## [REQUIRED ACTION]
The reply should contain every entry exactly as given, with no pictures in it.

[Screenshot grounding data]
----

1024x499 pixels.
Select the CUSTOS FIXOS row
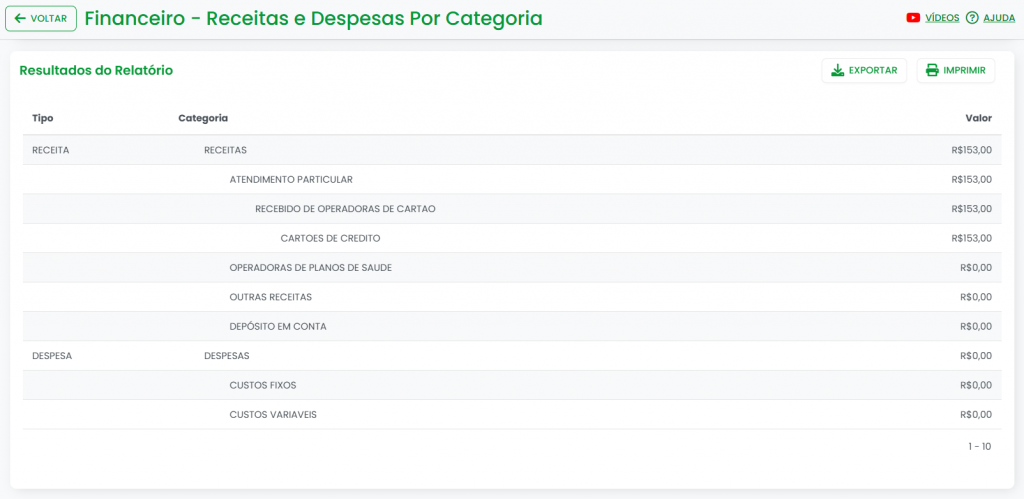coord(263,385)
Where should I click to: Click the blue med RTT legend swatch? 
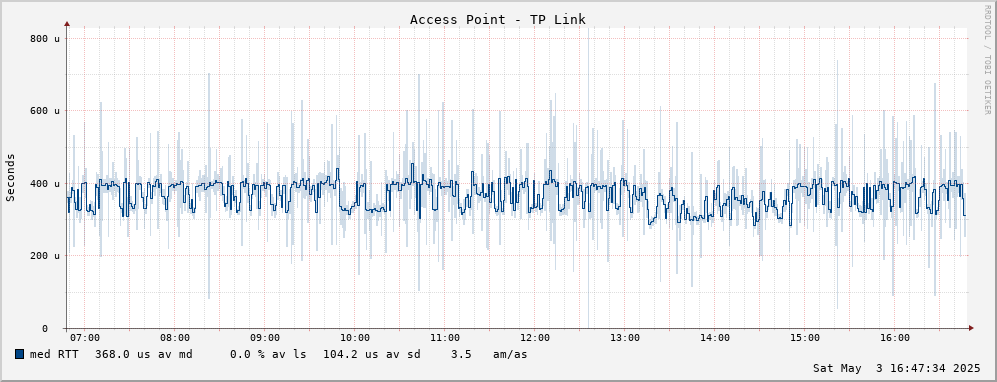19,354
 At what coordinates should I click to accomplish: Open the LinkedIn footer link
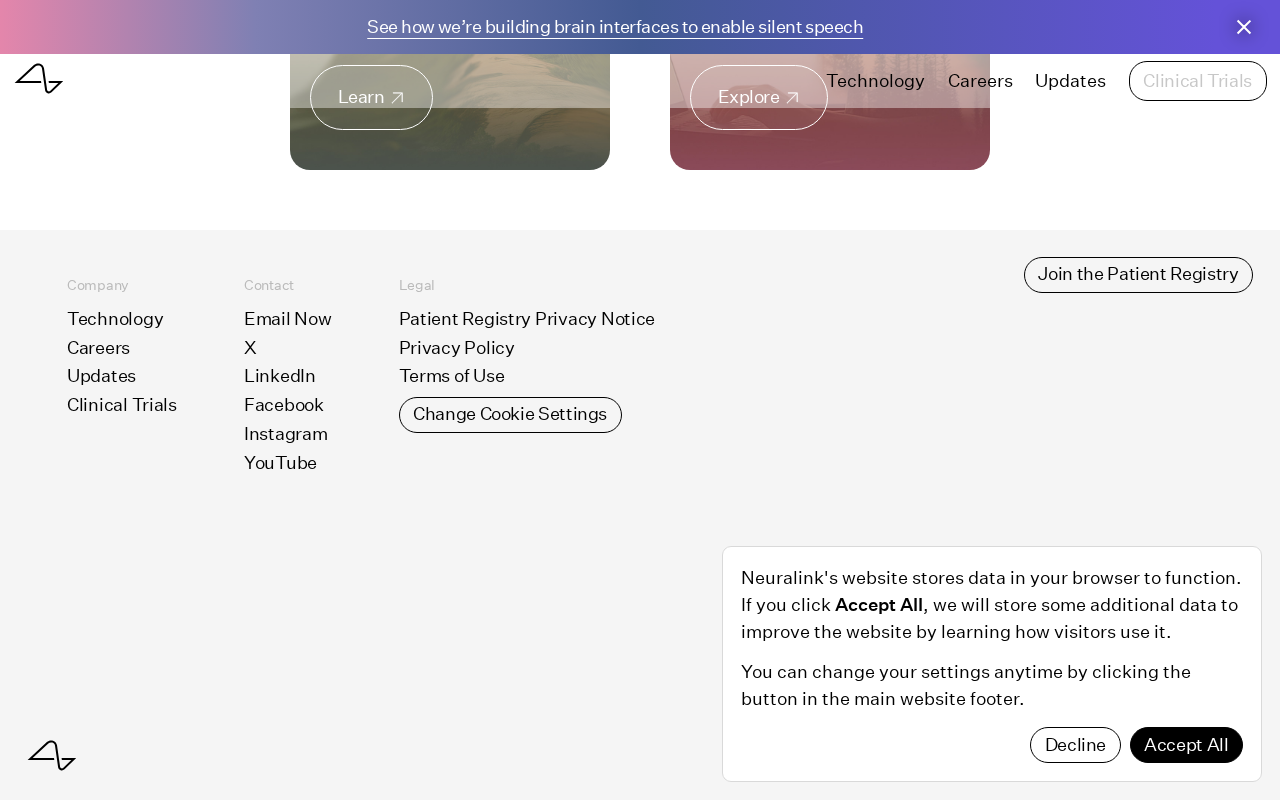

----

## [SOLUTION TO THIS TASK]
1024x499 pixels.
Select the CUSTOS FIXOS row
coord(263,385)
Where should I click to: Click the blue med RTT legend swatch? 
19,354
 At what coordinates should I click to accomplish: Open the LinkedIn footer link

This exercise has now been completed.